• **Task details**:
Among the entries below, how many lines contain "Toggle"? Answer with the number only.

• **Records to use**:
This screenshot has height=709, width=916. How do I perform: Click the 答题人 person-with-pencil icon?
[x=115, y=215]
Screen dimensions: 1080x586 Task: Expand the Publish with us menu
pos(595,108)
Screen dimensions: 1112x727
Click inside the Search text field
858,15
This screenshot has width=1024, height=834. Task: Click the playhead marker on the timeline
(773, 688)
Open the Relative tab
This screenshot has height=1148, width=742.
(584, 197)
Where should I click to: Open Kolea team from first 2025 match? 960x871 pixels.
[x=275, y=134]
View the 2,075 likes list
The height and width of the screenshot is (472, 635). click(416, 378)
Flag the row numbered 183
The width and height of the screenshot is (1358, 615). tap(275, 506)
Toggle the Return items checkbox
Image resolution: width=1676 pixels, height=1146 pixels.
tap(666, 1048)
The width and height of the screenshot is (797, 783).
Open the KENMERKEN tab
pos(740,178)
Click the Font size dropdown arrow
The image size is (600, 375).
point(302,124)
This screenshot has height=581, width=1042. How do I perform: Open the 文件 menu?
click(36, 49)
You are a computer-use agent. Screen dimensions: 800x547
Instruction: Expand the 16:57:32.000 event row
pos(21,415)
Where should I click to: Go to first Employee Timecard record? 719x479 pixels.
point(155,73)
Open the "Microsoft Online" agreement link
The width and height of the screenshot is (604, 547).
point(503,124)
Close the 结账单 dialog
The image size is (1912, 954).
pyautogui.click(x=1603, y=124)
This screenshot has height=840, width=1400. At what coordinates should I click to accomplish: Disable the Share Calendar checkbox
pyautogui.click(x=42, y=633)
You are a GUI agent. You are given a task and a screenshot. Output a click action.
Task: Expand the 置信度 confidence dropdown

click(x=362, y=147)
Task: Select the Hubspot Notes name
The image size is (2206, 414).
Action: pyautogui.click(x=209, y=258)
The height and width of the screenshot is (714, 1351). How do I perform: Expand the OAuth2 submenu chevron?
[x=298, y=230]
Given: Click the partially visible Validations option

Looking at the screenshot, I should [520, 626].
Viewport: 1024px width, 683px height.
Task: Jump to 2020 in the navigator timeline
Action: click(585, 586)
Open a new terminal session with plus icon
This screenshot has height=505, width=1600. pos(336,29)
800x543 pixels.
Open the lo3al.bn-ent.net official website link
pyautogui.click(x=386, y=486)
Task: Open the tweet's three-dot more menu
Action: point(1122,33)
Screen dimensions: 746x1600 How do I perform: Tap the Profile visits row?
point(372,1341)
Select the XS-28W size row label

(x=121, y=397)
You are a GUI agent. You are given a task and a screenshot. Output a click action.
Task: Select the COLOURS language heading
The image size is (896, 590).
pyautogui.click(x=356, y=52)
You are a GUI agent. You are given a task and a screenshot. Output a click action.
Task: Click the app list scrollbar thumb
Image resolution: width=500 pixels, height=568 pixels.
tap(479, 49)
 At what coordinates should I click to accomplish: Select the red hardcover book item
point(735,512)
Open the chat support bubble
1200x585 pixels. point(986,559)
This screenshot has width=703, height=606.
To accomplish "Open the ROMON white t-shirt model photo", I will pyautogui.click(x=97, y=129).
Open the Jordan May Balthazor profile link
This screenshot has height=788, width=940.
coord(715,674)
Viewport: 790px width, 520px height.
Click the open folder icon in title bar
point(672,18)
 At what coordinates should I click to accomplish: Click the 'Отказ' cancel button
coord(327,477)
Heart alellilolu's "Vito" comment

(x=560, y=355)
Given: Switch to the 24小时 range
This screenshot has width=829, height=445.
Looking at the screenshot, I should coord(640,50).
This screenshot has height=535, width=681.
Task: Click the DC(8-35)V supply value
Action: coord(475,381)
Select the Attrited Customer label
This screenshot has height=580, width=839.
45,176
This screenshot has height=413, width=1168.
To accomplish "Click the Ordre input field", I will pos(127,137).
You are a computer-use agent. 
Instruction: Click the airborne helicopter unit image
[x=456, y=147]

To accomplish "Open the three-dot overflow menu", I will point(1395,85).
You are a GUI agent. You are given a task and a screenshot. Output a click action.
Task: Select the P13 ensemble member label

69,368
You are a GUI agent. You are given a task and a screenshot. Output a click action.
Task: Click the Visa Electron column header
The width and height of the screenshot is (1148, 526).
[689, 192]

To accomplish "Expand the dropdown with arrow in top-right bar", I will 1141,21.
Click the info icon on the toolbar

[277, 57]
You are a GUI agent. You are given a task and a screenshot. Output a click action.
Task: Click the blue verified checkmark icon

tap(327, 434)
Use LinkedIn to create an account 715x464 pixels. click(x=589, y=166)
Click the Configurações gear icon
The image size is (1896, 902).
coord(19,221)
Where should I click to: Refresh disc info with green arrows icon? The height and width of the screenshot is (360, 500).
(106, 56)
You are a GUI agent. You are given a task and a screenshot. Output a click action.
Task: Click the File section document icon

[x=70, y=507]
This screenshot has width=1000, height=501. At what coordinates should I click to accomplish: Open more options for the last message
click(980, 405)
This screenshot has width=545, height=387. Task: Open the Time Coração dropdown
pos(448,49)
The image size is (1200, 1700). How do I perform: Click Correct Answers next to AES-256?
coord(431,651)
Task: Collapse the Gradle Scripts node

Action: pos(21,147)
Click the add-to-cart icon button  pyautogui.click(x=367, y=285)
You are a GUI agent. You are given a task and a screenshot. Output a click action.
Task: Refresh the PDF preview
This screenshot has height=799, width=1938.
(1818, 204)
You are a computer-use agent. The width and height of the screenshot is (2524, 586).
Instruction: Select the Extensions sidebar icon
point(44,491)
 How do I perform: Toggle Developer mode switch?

• **Response to the task**:
2